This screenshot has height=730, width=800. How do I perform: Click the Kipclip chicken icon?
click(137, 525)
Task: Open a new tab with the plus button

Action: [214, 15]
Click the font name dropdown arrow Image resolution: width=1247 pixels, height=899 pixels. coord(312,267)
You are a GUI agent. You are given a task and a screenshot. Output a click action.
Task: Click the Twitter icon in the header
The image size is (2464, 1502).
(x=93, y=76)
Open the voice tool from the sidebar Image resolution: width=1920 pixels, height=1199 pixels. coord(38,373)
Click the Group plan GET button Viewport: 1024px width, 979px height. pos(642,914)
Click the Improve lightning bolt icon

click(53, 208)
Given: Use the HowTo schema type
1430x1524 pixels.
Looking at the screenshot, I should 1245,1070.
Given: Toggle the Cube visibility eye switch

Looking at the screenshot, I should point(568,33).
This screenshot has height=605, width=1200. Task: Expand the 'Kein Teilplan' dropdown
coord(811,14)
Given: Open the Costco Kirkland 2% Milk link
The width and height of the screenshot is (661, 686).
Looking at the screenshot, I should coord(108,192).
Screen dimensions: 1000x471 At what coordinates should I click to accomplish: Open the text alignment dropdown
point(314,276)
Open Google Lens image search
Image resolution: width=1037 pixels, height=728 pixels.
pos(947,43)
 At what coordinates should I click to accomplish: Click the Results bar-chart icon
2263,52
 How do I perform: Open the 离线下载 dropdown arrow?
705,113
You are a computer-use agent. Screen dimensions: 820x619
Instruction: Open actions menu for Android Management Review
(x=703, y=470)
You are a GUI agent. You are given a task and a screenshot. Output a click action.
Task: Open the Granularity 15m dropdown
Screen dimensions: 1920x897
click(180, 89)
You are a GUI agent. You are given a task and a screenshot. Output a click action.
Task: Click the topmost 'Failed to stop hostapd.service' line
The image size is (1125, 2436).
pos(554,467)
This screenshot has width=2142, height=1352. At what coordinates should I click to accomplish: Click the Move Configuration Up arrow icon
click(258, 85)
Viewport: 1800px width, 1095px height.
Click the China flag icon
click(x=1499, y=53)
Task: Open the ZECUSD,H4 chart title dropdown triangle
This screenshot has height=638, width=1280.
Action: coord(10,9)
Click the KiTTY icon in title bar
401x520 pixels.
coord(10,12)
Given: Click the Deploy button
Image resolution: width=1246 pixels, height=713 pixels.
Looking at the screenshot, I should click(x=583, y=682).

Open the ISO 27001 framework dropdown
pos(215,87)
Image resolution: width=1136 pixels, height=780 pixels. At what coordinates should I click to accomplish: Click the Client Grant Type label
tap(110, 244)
--------------------
▶ **Schriftelijke opdracht**
Neem de regels vanaf de regel met "Click the Group" tot en met het einde van de gegevens letterlijk opnieuw over.

▶ **Uitgewerkte oefening**
Click the Group plan GET button Viewport: 1024px width, 979px height. pos(642,914)
Click the Improve lightning bolt icon

click(53, 208)
Given: Use the HowTo schema type
1430x1524 pixels.
Looking at the screenshot, I should 1245,1070.
Given: Toggle the Cube visibility eye switch

Looking at the screenshot, I should point(568,33).
This screenshot has height=605, width=1200. Task: Expand the 'Kein Teilplan' dropdown
coord(811,14)
Given: Open the Costco Kirkland 2% Milk link
The width and height of the screenshot is (661, 686).
Looking at the screenshot, I should coord(108,192).
Screen dimensions: 1000x471 At what coordinates should I click to accomplish: Open the text alignment dropdown
point(314,276)
Open Google Lens image search
Image resolution: width=1037 pixels, height=728 pixels.
pos(947,43)
 At what coordinates should I click to accomplish: Click the Results bar-chart icon
2263,52
 How do I perform: Open the 离线下载 dropdown arrow?
705,113
You are a computer-use agent. Screen dimensions: 820x619
Instruction: Open actions menu for Android Management Review
(x=703, y=470)
You are a GUI agent. You are given a task and a screenshot. Output a click action.
Task: Open the Granularity 15m dropdown
Screen dimensions: 1920x897
click(180, 89)
You are a GUI agent. You are given a task and a screenshot. Output a click action.
Task: Click the topmost 'Failed to stop hostapd.service' line
The image size is (1125, 2436).
pos(554,467)
This screenshot has width=2142, height=1352. At what coordinates should I click to accomplish: Click the Move Configuration Up arrow icon
click(258, 85)
Viewport: 1800px width, 1095px height.
Click the China flag icon
click(x=1499, y=53)
Task: Open the ZECUSD,H4 chart title dropdown triangle
This screenshot has height=638, width=1280.
Action: coord(10,9)
Click the KiTTY icon in title bar
401x520 pixels.
coord(10,12)
Given: Click the Deploy button
Image resolution: width=1246 pixels, height=713 pixels.
Looking at the screenshot, I should click(x=583, y=682).

Open the ISO 27001 framework dropdown
pos(215,87)
Image resolution: width=1136 pixels, height=780 pixels. At what coordinates should I click to accomplish: Click the Client Grant Type label
tap(110, 244)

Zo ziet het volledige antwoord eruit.